Em outro livro fundamental sobre o assunto – Caminhos divergentes: judaicidade e crítica ao sionismo (2012) -, a filósofa Judith Butler relembra o caso de Primo Levi que, em Os afogados e os sobreviventes (1986), além de refutar os antissemitas, buscou também um caminho crítico em relação àqueles que utilizam o Holocausto para legitimar o poder brutal de um Estado. Ela escreve:

“Quando lhe perguntaram se ele odiava os alemães, Levi disse que não deveríamos categorizar um povo inteiro tendo como base seu caráter nacional. Quando lhe perguntaram sobre sua suposta insensibilidade para com o derramamento de sangue judeu, respondeu que o sangue judeu não deveria ser privilegiado em relação a nenhum outro, e, em seguida, deu suas palavras finais sobre o assunto: não podemos permitir que os sofrimentos do Holocausto justifiquem tudo”.

Mas além de desarmar a perversa estratégia sionista, é preciso coragem para se posicionar em defesa da vida, da verdade e da justiça, mesmo que isso signifique enfrentar todo um Estado. Essa coragem tem custos, como a história de Anaïs Duplan deixa evidente. Mas, para encerrar com as palavras de Butler, “fazer uma separação entre aquele sofrimento histórico [o Holocausto] e as explorações políticas contemporâneas de qualquer espécie é uma parte do que deve ser feito se quisermos seguir o exemplo de Levi para fazer justiça à história e lutar pela justiça no presente”.

 

Rafael Domingos Oliveira é historiador e educador, especialista em diáspora africana nas Américas e relações raciais no Brasil.
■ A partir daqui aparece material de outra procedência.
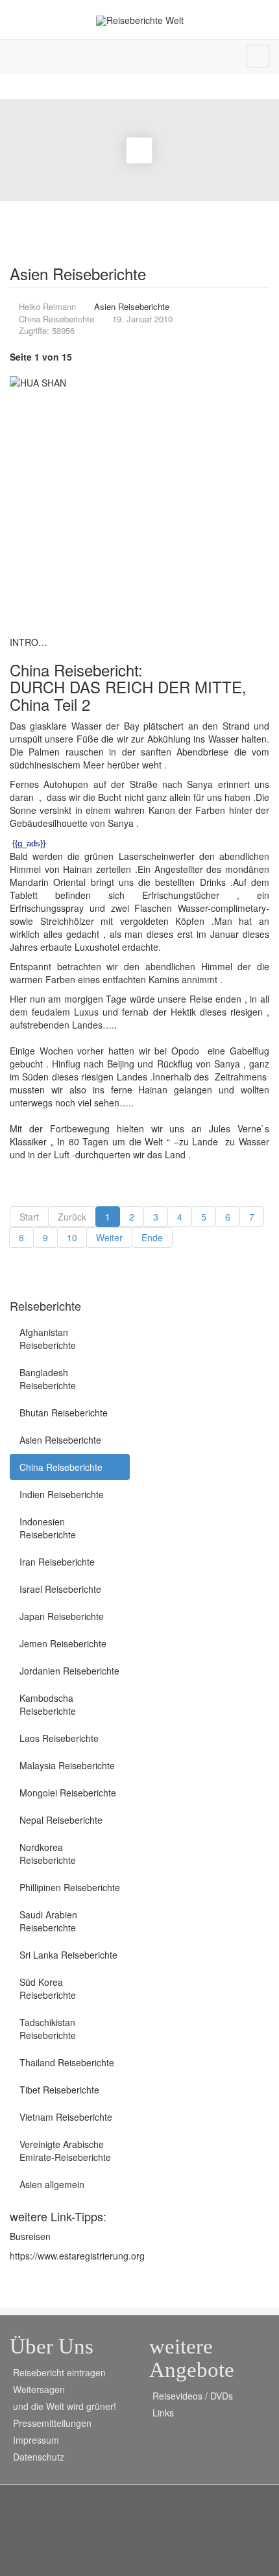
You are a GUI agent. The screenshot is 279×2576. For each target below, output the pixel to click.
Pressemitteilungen (52, 2422)
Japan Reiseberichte (61, 1616)
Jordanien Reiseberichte (69, 1670)
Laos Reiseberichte (59, 1738)
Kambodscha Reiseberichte (47, 1704)
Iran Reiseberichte (57, 1561)
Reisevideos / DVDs (192, 2395)
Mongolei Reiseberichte (67, 1792)
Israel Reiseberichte (60, 1588)
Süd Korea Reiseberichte (47, 1988)
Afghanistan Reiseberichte (47, 1339)
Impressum (36, 2439)
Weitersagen (39, 2389)
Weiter (109, 1237)
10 (72, 1237)
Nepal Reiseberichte (61, 1819)
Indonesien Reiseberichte (47, 1528)
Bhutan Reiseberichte (63, 1412)
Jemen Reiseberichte (62, 1643)
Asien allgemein (51, 2184)
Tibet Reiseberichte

É autor de Vozes afro-atlânticas: autobiografias e memórias da escravidão e liberdade (2022) e atua na área de preservação do patrimônio histórico e cultural.

Foto destaque: Alisdare Hickson – Judeus ortodoxos protestando contra a ocupação de Israel e o tratamento brutal que dispensa aos palestinos. Whitehall, Londres, 5 de junho de 2018.